In this guide we will build a chat bot application using your Marqo Cloud and OpenAI's ChatGPT API. We will start with an existing code base and then walk through how to customise the behaviour.

To begin you will need to create an API key for OpenAI, get started here. Once you have an API key, save it for use later in this tutorial.

This demo will use marqo.basic storage and marqo.CPU.small inference, the amount of data is very small. The suggested configuration will cost approximately $0.1186 per hour and the anticipated time to complete the tutorial is 1 to 2 hours. You will also be charged by OpenAI for usage of their ChatGPT API though the cost is minimal.

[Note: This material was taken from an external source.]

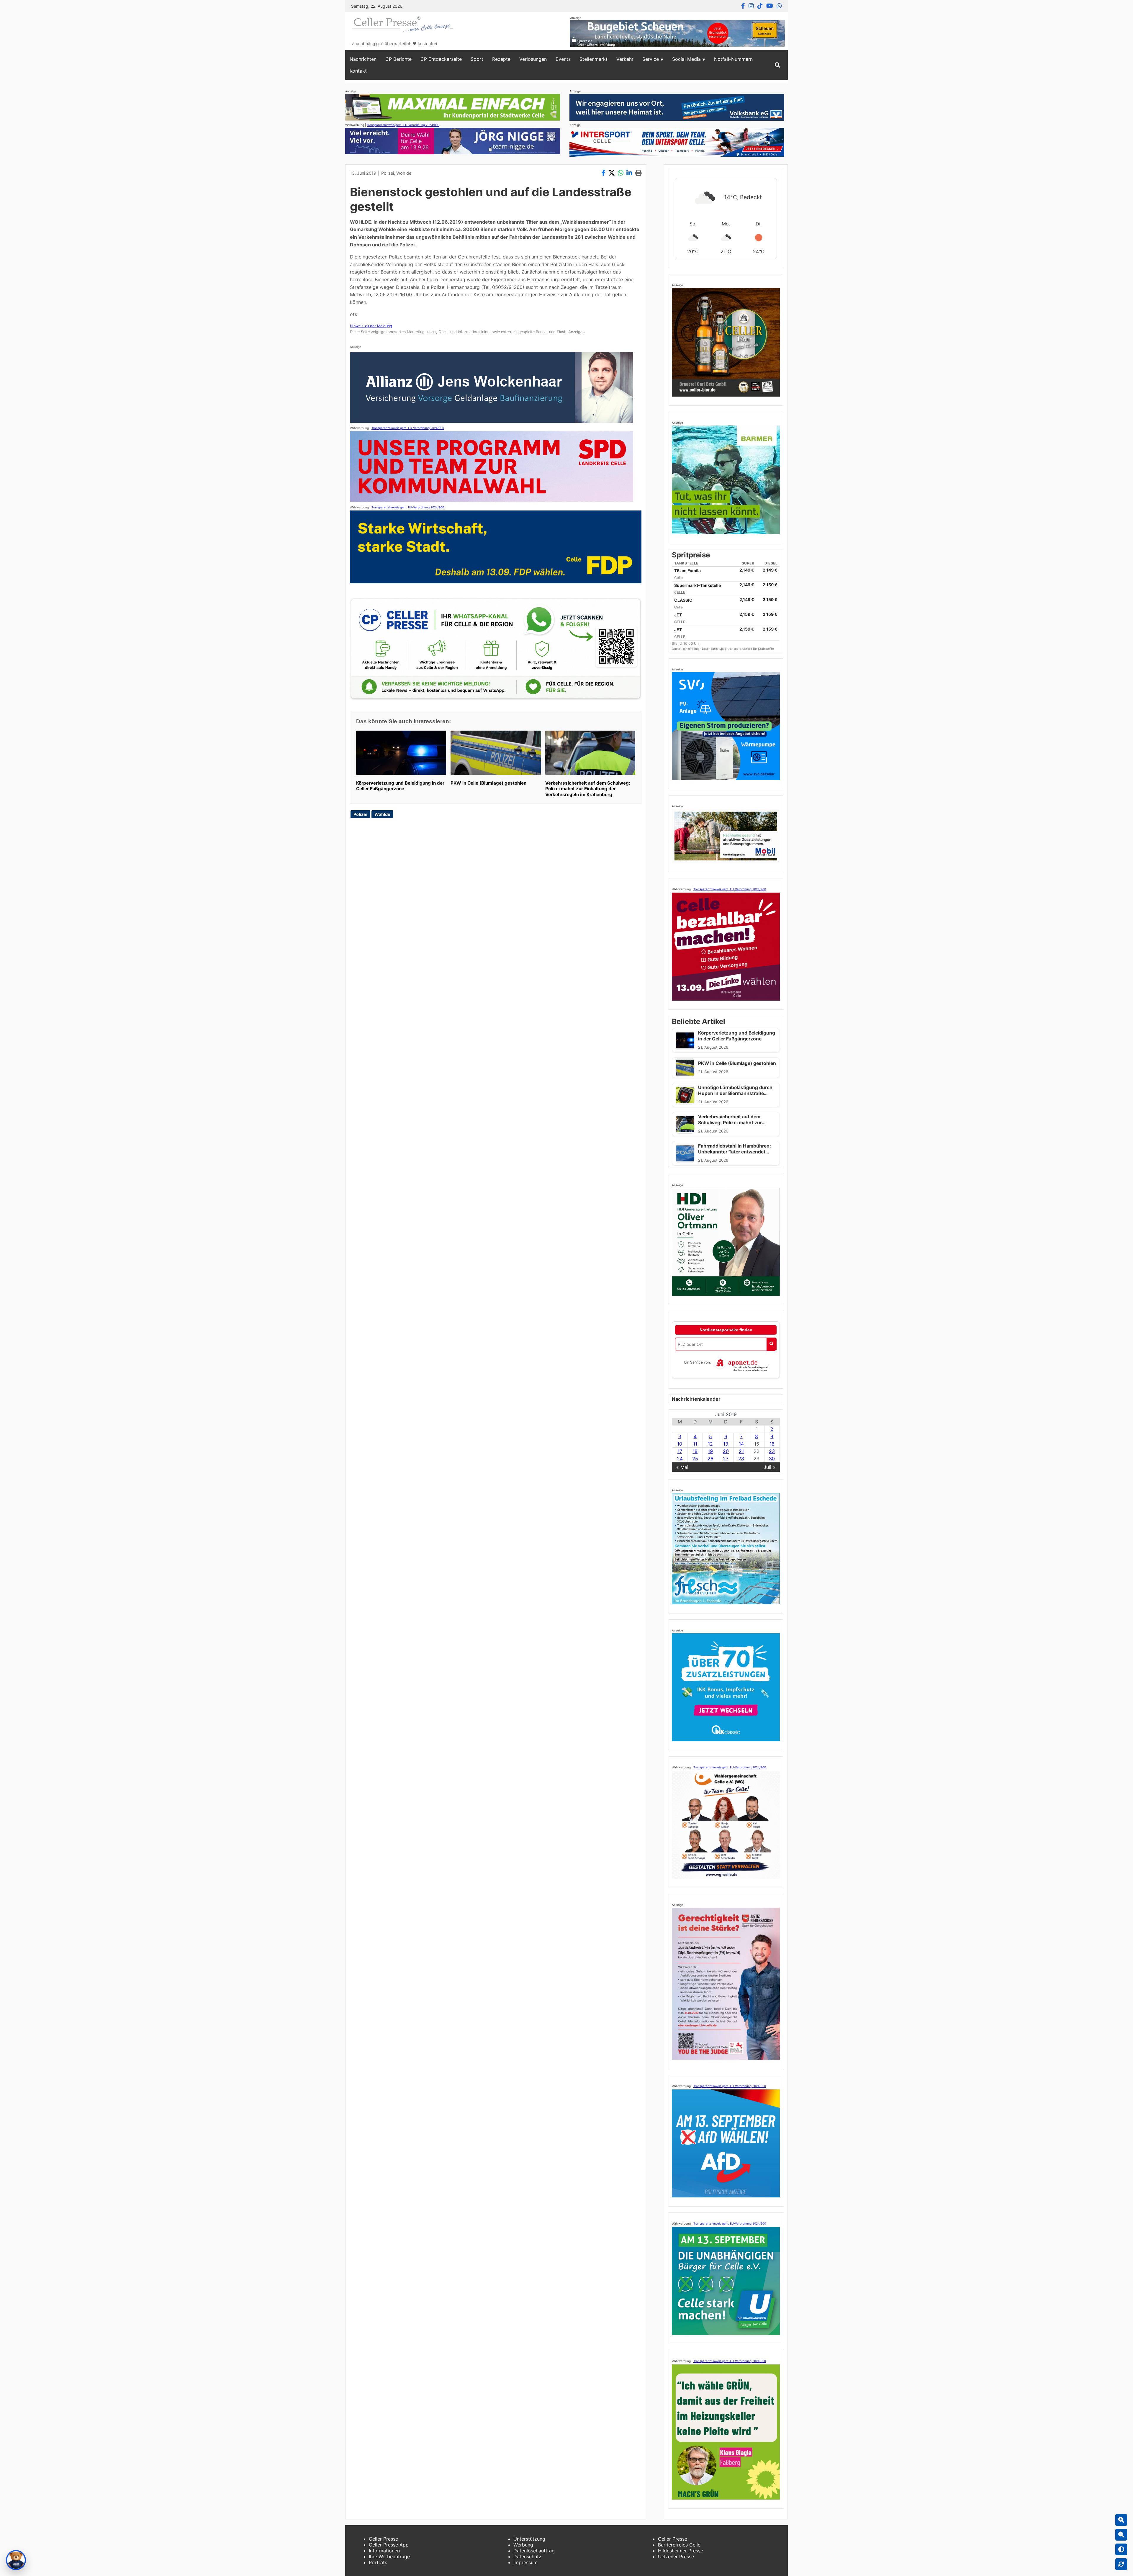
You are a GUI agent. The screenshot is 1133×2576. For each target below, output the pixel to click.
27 (725, 1459)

The application also depends upon the gpt-4-0613 model or the gpt-3.5-turbo-0613 model from OpenAI, please refer to their pricing. gpt-4-0613 is the default as it is significantly better at using the functions API. If you do not have access to GPT4's API or want to use a cheaper model then just swap to gpt-3.5-turbo-0613 in ./backend/ai_chat.py.

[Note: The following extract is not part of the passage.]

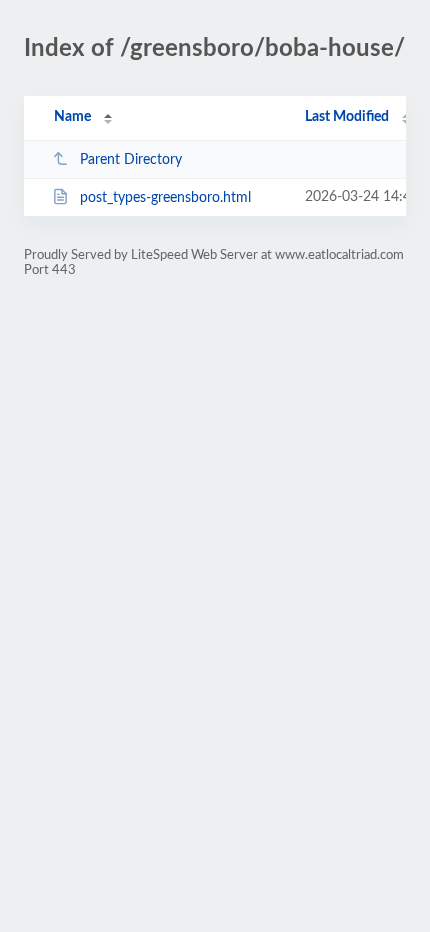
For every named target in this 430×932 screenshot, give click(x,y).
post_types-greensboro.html (165, 198)
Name (72, 117)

Building your first chat bot with Marqo

In this tutorial we will build a chatbot that is able to access and use domain specific knowledge from organisational documentation, personal documents, or anything else you ask it to search for. We will use the OpenAI ChatGPT API to generate responses to user queries and Marqo to search for relevant documents to use as context for the chatbot.

This makes use of the function calling capabilities of the new 0613 models.

For this tutorial you will need Python, Node.JS, Docker, and Git to be installed. A basic understanding on Python is assumed, an intermediate understand will be useful for customisation of application behaviour at the end.

Please ensure that Python, Node, Docker, and Git work before preceeding. If you are on windows you will need to use the Windows Subsystem for Linux to follow along.

Clone the repo with git clone https://github.com/marqo-ai/getting_started_marqo_cloud.git.

Project Overview

This project is a web application with frontend and backend using Python, Flask, ReactJS, and Typescript. The frontend is a ReactJS application that makes requests to the backend which is a Flask application. The backend makes requests to your Marqo cloud and OpenAI's ChatGPT API.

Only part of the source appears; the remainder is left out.